• [What you need to do]:
Make a verbatim copy of all the records.
== == ==
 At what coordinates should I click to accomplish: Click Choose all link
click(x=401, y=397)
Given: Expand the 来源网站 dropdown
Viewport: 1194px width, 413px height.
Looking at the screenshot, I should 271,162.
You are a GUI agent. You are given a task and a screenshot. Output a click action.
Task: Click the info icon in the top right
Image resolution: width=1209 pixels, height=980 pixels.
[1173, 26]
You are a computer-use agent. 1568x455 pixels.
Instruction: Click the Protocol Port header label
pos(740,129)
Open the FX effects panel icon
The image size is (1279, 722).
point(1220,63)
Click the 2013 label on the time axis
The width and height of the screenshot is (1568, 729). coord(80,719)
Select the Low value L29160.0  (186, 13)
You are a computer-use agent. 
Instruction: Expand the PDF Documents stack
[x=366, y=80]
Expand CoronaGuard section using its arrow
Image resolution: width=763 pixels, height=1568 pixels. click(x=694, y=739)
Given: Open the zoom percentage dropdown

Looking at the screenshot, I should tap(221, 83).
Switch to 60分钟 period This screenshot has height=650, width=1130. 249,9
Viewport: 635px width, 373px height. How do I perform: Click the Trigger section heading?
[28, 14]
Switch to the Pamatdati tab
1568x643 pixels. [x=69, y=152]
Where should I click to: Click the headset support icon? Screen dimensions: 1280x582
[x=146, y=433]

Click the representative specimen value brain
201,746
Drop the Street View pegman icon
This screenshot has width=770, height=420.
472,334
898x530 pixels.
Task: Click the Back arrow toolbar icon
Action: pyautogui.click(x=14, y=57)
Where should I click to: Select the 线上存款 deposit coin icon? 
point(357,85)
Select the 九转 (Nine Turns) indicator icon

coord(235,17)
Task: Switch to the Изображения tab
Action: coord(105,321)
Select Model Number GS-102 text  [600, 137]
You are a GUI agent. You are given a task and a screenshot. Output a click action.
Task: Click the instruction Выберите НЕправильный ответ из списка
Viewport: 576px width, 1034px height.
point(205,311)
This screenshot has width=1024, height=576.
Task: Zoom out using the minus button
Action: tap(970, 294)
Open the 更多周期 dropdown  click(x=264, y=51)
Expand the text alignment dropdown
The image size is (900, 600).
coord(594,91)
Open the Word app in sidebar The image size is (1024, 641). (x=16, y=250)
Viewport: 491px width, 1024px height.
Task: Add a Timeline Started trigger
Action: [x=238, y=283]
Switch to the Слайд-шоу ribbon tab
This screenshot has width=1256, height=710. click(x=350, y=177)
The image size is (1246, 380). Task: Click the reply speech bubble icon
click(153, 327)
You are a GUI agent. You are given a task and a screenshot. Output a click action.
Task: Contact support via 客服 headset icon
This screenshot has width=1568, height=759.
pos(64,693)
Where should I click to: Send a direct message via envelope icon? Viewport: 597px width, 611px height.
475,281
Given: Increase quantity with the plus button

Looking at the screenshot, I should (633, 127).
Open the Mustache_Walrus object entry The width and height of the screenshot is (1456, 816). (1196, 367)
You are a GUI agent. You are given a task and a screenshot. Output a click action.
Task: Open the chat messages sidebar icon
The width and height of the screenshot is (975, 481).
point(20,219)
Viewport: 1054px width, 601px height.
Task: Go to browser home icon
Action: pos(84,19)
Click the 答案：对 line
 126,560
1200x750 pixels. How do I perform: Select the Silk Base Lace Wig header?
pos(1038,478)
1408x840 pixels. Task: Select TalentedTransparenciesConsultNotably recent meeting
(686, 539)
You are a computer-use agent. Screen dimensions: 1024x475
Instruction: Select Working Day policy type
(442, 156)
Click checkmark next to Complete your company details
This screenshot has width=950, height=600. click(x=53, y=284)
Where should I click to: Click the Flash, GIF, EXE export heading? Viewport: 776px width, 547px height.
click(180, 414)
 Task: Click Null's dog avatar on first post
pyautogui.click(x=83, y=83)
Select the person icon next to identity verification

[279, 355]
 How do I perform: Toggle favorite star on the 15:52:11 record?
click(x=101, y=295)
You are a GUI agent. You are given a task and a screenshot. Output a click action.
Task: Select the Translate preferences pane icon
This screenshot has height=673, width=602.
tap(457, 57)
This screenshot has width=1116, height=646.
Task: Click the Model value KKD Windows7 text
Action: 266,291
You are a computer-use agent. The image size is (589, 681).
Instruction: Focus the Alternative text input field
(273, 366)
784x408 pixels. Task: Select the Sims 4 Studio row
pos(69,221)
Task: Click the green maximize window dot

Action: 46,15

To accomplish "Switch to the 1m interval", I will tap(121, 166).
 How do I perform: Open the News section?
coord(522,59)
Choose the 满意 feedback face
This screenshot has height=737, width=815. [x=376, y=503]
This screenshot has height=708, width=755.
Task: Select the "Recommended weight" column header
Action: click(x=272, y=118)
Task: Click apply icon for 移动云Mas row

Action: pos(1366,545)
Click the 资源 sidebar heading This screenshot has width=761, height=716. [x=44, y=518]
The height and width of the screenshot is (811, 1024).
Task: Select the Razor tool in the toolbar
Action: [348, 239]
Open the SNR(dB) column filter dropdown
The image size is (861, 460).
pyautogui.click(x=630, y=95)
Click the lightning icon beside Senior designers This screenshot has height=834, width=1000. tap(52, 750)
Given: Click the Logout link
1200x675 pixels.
== == ==
• [Exercise output]:
 At what coordinates should I click to accomplish: Click Choose all link
click(x=401, y=397)
Given: Expand the 来源网站 dropdown
Viewport: 1194px width, 413px height.
Looking at the screenshot, I should 271,162.
You are a GUI agent. You are given a task and a screenshot. Output a click action.
Task: Click the info icon in the top right
Image resolution: width=1209 pixels, height=980 pixels.
[1173, 26]
You are a computer-use agent. 1568x455 pixels.
Instruction: Click the Protocol Port header label
pos(740,129)
Open the FX effects panel icon
The image size is (1279, 722).
point(1220,63)
Click the 2013 label on the time axis
The width and height of the screenshot is (1568, 729). coord(80,719)
Select the Low value L29160.0  (186, 13)
You are a computer-use agent. 
Instruction: Expand the PDF Documents stack
[x=366, y=80]
Expand CoronaGuard section using its arrow
Image resolution: width=763 pixels, height=1568 pixels. click(x=694, y=739)
Given: Open the zoom percentage dropdown

Looking at the screenshot, I should tap(221, 83).
Switch to 60分钟 period This screenshot has height=650, width=1130. 249,9
Viewport: 635px width, 373px height. How do I perform: Click the Trigger section heading?
[28, 14]
Switch to the Pamatdati tab
1568x643 pixels. [x=69, y=152]
Where should I click to: Click the headset support icon? Screen dimensions: 1280x582
[x=146, y=433]

Click the representative specimen value brain
201,746
Drop the Street View pegman icon
This screenshot has width=770, height=420.
472,334
898x530 pixels.
Task: Click the Back arrow toolbar icon
Action: pyautogui.click(x=14, y=57)
Where should I click to: Select the 线上存款 deposit coin icon? 
point(357,85)
Select the 九转 (Nine Turns) indicator icon

coord(235,17)
Task: Switch to the Изображения tab
Action: coord(105,321)
Select Model Number GS-102 text  [600, 137]
You are a GUI agent. You are given a task and a screenshot. Output a click action.
Task: Click the instruction Выберите НЕправильный ответ из списка
Viewport: 576px width, 1034px height.
point(205,311)
This screenshot has width=1024, height=576.
Task: Zoom out using the minus button
Action: tap(970, 294)
Open the 更多周期 dropdown  click(x=264, y=51)
Expand the text alignment dropdown
The image size is (900, 600).
coord(594,91)
Open the Word app in sidebar The image size is (1024, 641). (x=16, y=250)
Viewport: 491px width, 1024px height.
Task: Add a Timeline Started trigger
Action: [x=238, y=283]
Switch to the Слайд-шоу ribbon tab
This screenshot has width=1256, height=710. click(x=350, y=177)
The image size is (1246, 380). Task: Click the reply speech bubble icon
click(153, 327)
You are a GUI agent. You are given a task and a screenshot. Output a click action.
Task: Contact support via 客服 headset icon
This screenshot has width=1568, height=759.
pos(64,693)
Where should I click to: Send a direct message via envelope icon? Viewport: 597px width, 611px height.
475,281
Given: Increase quantity with the plus button

Looking at the screenshot, I should (633, 127).
Open the Mustache_Walrus object entry The width and height of the screenshot is (1456, 816). (1196, 367)
You are a GUI agent. You are given a task and a screenshot. Output a click action.
Task: Open the chat messages sidebar icon
The width and height of the screenshot is (975, 481).
point(20,219)
Viewport: 1054px width, 601px height.
Task: Go to browser home icon
Action: pos(84,19)
Click the 答案：对 line
 126,560
1200x750 pixels. How do I perform: Select the Silk Base Lace Wig header?
pos(1038,478)
1408x840 pixels. Task: Select TalentedTransparenciesConsultNotably recent meeting
(686, 539)
You are a computer-use agent. Screen dimensions: 1024x475
Instruction: Select Working Day policy type
(442, 156)
Click checkmark next to Complete your company details
This screenshot has width=950, height=600. click(x=53, y=284)
Where should I click to: Click the Flash, GIF, EXE export heading? Viewport: 776px width, 547px height.
click(180, 414)
 Task: Click Null's dog avatar on first post
pyautogui.click(x=83, y=83)
Select the person icon next to identity verification

[279, 355]
 How do I perform: Toggle favorite star on the 15:52:11 record?
click(x=101, y=295)
You are a GUI agent. You are given a task and a screenshot. Output a click action.
Task: Select the Translate preferences pane icon
This screenshot has height=673, width=602.
tap(457, 57)
This screenshot has width=1116, height=646.
Task: Click the Model value KKD Windows7 text
Action: 266,291
You are a computer-use agent. The image size is (589, 681).
Instruction: Focus the Alternative text input field
(273, 366)
784x408 pixels. Task: Select the Sims 4 Studio row
pos(69,221)
Task: Click the green maximize window dot

Action: 46,15

To accomplish "Switch to the 1m interval", I will tap(121, 166).
 How do I perform: Open the News section?
coord(522,59)
Choose the 满意 feedback face
This screenshot has height=737, width=815. [x=376, y=503]
This screenshot has height=708, width=755.
Task: Select the "Recommended weight" column header
Action: click(x=272, y=118)
Task: Click apply icon for 移动云Mas row

Action: pos(1366,545)
Click the 资源 sidebar heading This screenshot has width=761, height=716. [x=44, y=518]
The height and width of the screenshot is (811, 1024).
Task: Select the Razor tool in the toolbar
Action: [348, 239]
Open the SNR(dB) column filter dropdown
The image size is (861, 460).
pyautogui.click(x=630, y=95)
Click the lightning icon beside Senior designers This screenshot has height=834, width=1000. tap(52, 750)
Given: Click the Logout link
1200x675 pixels.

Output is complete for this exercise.